Generate SHA-512 hashes from any text using the browser's native Web Crypto API. Produces a 512-bit (128 hex character) hash — the strongest SHA-2 algorithm for maximum security requirements.
Type or paste the text you want to hash. SHA-512 is computed using your browser's native Web Crypto API. The hash updates automatically as you type. Input size has no practical limit.
The SHA-512 output is a 128-character hexadecimal string (512 bits). Toggle to Base64 for a shorter 88-character representation. Both represent the same hash value.

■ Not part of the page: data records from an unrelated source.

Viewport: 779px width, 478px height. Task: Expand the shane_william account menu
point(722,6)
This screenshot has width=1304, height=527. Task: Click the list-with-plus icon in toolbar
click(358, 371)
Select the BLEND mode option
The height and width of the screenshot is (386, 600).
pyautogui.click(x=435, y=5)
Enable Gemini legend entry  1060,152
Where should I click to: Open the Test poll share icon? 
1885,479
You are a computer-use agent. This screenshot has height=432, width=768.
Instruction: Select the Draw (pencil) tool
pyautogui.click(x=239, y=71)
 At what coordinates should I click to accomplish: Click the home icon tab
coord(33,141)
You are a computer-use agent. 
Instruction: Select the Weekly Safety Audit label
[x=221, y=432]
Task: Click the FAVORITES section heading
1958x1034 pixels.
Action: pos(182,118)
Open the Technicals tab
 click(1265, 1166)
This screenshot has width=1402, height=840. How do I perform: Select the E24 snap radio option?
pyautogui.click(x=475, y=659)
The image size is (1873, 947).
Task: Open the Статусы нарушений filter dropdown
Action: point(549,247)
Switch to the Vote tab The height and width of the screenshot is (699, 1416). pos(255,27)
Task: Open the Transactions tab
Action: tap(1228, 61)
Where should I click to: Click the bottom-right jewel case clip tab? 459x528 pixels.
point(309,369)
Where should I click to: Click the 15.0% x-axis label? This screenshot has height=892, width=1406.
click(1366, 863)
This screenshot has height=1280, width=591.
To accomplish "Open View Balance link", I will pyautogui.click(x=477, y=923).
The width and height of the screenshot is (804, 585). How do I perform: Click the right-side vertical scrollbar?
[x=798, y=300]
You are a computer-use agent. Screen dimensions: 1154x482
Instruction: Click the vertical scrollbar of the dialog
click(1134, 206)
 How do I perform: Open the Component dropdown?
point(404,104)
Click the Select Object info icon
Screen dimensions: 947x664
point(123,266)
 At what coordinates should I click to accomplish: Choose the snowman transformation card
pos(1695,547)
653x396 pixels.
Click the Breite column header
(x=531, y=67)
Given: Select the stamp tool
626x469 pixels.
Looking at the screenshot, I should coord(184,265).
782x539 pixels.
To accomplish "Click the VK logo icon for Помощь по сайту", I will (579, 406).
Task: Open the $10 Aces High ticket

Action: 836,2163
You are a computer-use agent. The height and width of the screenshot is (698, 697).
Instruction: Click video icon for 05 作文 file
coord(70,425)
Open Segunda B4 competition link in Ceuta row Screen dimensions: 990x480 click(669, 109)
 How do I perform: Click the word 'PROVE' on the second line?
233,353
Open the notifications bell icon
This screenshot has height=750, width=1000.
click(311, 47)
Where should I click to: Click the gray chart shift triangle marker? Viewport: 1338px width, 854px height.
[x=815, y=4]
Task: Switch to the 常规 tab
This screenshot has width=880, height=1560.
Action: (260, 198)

Copy the hash with one click. Use the Verify tab to compare your hash against a known SHA-512 value — useful for verifying high-security file downloads, firmware images, and cryptographic key material.
SHA-512 is the 512-bit variant of the SHA-2 family, producing a 128 hexadecimal character hash. Use SHA-512 when maximum hash strength is required: security-sensitive file integrity (firmware, OS images, cryptographic keys), long-term archival where collision resistance must be future-proof, compliance environments requiring 512-bit hashes (some government standards), and password-based key derivation where the extra output length is useful.
SHA-512 provides a larger output space (2⁵¹² vs 2²⁵⁶ possible hashes) which offers greater theoretical security margin against future attacks. In practice, both SHA-256 and SHA-512 are considered secure against all known attacks as of 2024. SHA-512 may actually be faster than SHA-256 on 64-bit processors because its internal operations work natively on 64-bit words.
SHA-512/256 is a truncated variant of SHA-512 that uses SHA-512's stronger internal state but outputs only 256 bits. It provides better security than SHA-256 against length extension attacks while being faster than SHA-256 on 64-bit hardware. It is used in some NIST-compliant security applications. This tool generates full SHA-512 (128 hex chars).
SHA-512 produces a 512-bit hash because the SHA-2 specification defines it that way. Each bit doubles the keyspace — going from 256 bits to 512 bits squares the number of possible hashes (from 2²⁵⁶ to 2⁵¹²). The 128 hexadecimal characters represent those 512 bits at 4 bits per character. For shorter output at similar security, consider SHA-256 or SHA-384.
No known algorithm can reverse a SHA-512 hash for a non-guessable input. The output space has 2⁵¹² possible values — astronomically larger than the number of atoms in the observable universe. Brute-forcing a SHA-512 hash is considered computationally infeasible with any conceivable technology, including quantum computers (Grover's algorithm halves effective bit security to 256 bits, still completely impractical).
SHA-2 (which includes SHA-256, SHA-384, and SHA-512) was designed by the NSA and published by NIST in 2001. SHA-3 was designed by a different team and selected by NIST in 2012 as a backup standard with a completely different internal structure (Keccak sponge construction). Both SHA-2 and SHA-3 are currently considered secure. SHA-2 is far more widely deployed in existing systems and protocols.